The UW eScience Institute is happy to welcome the participants in our first Data Science for Social Good Summer Incubator. During this summer, four teams will make the WRF Data Science Studio on the 6th floor of the Physics/Astronomy building here on our beautiful Seattle campus their base of operations, as they work on four different projects. The goal of all these projects is to leverage the power Data Science towards the achievement of social good. The projects are diverse, covering a range of social issues, and the potential impact is significant. The teams are composed of several components: the core of the team are four students who will work on the project full-time for the duration of the summer. These students were selected from the pool of extraordinary applicants that responded to the call for applications published earlier this year. The second facet of this team are project leads (PLs). These are researchers from a variety of backgrounds, disciplines and institutions at UW and from the surrounding community. The project leads are the domain experts, providing the motivating questions for each project, the specific goals for the summer, in terms of project deliverables, as well as access to the data-sets needed to achieve these deliverables. We will also introduce each of the PLs in later posts. From the eScience Institute, each team is also mentored by one of the eScience Data Scientists, which will provide guidance on the technical and algorithmic tools that we will use. In addition, each team will be joined by a high-school student or two from the ALVA internship program. These talented students are spending the summer on UW campus, learning programming and taking part in the DSSG program. Together, these multi-faceted teams will power through a set of rich and complex data-sets, producing answers to some compelling and important questions.

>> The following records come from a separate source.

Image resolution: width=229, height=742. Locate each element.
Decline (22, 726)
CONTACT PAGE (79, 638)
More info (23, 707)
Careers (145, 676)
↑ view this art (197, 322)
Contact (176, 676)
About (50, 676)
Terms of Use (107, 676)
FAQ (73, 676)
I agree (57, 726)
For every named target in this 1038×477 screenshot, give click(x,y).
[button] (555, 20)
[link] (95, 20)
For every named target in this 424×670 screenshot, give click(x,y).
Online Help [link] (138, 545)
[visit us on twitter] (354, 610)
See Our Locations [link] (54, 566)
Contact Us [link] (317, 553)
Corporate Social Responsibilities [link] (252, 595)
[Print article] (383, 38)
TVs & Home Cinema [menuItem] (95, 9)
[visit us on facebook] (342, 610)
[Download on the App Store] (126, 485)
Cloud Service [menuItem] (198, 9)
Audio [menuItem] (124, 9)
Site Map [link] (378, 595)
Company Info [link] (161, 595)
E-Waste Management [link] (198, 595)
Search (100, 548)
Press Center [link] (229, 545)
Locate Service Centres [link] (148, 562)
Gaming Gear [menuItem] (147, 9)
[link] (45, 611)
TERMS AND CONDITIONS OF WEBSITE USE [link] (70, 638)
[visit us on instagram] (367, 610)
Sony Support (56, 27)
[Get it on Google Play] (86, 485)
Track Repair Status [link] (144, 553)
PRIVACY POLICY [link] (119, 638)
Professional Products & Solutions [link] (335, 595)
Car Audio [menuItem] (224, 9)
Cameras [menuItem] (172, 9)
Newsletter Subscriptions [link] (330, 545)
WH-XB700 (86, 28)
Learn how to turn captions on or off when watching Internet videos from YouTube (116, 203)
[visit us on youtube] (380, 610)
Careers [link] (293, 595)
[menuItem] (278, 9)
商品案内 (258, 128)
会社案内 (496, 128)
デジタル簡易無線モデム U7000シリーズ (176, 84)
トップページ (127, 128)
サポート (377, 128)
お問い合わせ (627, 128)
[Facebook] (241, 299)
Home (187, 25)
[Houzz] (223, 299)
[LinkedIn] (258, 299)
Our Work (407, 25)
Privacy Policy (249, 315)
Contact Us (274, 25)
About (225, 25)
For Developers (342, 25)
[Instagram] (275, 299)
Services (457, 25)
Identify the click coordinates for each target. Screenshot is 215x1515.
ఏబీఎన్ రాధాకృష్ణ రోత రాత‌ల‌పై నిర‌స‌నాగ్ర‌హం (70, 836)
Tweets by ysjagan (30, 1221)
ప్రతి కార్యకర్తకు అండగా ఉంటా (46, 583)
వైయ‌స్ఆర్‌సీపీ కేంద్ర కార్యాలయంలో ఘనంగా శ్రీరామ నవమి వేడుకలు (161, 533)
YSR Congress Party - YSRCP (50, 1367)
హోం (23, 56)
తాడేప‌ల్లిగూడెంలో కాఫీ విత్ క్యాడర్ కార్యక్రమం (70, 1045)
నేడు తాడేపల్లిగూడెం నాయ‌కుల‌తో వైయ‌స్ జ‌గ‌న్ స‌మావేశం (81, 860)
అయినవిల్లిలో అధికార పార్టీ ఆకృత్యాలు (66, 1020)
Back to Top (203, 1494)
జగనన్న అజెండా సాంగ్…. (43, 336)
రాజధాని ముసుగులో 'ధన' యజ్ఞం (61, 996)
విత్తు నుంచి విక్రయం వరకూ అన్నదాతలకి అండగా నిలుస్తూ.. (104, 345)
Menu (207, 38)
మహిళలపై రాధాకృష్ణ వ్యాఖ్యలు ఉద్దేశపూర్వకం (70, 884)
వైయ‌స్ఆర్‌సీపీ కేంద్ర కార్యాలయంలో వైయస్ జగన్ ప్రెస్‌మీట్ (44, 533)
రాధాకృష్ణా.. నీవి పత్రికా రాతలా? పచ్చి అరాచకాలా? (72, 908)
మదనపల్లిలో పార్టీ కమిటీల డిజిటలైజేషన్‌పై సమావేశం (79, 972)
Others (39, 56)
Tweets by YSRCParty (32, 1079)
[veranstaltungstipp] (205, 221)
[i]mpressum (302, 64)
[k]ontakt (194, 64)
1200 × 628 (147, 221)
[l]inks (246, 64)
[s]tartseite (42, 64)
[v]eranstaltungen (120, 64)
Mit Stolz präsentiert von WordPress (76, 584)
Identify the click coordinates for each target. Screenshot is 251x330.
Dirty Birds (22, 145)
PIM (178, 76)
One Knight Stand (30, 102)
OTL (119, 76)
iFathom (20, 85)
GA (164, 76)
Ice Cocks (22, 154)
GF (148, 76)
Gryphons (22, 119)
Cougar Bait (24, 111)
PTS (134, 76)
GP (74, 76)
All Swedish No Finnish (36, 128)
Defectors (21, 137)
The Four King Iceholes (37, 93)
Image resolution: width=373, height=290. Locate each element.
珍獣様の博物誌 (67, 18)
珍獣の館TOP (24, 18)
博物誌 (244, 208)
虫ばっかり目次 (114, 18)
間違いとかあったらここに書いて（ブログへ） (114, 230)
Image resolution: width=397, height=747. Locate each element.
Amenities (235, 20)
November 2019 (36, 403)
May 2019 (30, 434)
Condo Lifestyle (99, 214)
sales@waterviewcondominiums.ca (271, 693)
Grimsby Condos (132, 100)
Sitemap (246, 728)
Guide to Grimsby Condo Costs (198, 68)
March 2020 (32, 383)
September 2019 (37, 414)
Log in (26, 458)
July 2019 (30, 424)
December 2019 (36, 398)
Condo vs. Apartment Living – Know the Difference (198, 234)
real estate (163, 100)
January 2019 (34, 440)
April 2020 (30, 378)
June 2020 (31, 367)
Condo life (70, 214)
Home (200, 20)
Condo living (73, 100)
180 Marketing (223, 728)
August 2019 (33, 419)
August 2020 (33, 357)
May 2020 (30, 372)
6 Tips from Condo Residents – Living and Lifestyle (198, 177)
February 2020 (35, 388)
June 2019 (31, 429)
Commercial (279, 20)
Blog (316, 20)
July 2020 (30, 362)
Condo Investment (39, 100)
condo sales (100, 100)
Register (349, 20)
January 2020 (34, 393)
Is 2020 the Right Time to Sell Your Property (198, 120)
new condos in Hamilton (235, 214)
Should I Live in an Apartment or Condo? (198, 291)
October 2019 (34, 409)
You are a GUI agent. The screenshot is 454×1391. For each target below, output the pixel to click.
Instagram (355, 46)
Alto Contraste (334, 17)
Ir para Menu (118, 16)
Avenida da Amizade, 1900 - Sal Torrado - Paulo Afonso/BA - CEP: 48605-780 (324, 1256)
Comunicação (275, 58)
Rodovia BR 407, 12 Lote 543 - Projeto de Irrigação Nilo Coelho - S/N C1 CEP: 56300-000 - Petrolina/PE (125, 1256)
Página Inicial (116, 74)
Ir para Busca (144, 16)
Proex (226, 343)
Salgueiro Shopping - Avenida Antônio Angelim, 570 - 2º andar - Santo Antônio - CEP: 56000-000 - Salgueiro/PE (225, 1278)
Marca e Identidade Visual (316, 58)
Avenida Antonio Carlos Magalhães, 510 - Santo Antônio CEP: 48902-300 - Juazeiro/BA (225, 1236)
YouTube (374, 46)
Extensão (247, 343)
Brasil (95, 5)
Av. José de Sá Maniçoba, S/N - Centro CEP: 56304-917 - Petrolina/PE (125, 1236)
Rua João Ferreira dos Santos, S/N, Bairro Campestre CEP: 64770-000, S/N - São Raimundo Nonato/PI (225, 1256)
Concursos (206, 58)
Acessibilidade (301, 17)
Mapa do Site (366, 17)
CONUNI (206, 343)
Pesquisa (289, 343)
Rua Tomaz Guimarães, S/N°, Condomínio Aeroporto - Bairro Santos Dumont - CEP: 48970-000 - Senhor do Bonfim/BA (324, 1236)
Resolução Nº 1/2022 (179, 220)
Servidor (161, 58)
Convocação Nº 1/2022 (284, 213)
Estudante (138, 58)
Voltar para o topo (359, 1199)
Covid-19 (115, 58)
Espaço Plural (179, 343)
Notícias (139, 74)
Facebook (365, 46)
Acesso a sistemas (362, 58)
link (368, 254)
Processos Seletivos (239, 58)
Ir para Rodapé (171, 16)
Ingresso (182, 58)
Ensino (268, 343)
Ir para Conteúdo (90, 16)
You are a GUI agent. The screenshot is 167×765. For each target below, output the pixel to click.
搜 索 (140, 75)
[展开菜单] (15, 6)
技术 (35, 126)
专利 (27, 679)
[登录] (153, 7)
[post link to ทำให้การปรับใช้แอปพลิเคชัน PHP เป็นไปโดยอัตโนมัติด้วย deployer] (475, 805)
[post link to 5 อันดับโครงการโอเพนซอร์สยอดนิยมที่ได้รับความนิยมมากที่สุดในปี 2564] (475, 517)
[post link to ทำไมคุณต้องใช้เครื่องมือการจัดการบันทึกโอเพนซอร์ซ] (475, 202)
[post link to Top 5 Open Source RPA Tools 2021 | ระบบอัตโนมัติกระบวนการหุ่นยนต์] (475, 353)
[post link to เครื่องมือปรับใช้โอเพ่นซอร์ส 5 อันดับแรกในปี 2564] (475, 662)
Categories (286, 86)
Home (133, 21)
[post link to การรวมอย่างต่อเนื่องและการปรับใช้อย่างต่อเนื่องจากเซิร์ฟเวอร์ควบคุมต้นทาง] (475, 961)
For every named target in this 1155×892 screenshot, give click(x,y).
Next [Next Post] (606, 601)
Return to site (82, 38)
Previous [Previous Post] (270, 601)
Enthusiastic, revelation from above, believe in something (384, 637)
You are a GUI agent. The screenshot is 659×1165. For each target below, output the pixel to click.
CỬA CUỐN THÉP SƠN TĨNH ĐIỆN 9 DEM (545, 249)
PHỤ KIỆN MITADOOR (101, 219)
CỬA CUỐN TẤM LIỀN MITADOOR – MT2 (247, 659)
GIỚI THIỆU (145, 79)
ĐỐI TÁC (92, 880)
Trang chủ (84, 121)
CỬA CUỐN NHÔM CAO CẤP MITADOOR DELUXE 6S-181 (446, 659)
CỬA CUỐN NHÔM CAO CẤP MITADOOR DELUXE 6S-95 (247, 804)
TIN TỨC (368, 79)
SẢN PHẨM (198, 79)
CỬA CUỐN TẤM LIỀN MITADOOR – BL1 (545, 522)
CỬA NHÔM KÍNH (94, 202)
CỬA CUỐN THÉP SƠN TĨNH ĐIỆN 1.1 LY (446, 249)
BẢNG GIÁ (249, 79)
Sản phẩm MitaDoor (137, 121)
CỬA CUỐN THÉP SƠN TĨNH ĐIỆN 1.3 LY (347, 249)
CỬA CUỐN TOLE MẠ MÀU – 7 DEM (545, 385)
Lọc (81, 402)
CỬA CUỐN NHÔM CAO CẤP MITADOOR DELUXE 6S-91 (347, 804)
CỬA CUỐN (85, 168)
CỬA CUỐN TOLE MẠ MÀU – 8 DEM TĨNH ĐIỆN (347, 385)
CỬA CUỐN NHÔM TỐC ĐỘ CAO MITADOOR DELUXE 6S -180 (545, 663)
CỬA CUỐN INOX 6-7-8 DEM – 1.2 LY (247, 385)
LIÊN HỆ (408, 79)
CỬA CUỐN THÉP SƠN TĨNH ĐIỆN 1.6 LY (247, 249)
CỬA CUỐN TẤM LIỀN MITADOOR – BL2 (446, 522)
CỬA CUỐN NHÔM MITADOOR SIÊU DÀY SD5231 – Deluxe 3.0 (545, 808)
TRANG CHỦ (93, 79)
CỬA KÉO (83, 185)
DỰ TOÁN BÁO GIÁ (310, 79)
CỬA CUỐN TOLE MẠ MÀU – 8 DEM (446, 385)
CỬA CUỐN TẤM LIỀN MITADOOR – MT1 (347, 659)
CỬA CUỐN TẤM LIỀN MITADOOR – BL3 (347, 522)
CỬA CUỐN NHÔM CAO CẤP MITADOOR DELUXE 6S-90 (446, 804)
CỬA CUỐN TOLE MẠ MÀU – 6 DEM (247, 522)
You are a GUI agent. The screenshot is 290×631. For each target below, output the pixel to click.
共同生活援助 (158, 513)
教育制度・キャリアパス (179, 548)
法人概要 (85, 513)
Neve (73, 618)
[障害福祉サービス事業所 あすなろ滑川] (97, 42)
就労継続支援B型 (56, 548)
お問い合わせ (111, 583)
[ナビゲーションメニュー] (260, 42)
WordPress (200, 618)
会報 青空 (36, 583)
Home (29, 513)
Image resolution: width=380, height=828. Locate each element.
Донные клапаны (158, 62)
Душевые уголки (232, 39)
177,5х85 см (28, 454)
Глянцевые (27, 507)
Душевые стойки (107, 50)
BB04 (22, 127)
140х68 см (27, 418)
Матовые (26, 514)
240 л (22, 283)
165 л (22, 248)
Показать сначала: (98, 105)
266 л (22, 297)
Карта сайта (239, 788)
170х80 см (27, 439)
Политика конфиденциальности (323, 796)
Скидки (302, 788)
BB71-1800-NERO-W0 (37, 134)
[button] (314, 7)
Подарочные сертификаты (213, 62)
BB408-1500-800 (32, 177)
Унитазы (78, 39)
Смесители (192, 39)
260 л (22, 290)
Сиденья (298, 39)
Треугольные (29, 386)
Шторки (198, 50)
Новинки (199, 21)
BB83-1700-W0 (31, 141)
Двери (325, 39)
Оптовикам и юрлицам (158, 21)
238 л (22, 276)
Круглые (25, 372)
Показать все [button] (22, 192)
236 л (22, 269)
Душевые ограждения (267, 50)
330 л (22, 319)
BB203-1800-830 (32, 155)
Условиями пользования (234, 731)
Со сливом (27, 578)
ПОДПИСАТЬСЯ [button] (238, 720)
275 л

The theme of this year’s DSSG is ‘Urban Science’. This theme stems from and dovetails from the recently launched University-wide initiative in urban research and practice. The specific data sets that we will analyze all come from the Seattle metro area, but we expect that the methods that we will use, and the implications of the analysis will generalize broadly to other regions and other data-sets. In this spirit, we will aim to make as much of the process leading to the results transparent and reproducible, while respecting the fact that some of the data we will analyze contains sensitive information. The privacy and security of these data-sets is at the core of the goals of the projects, so the balance between transparency and privacy is an interesting and challenging one. Future posts will explore the tools, processes and methods that we use to balance between them.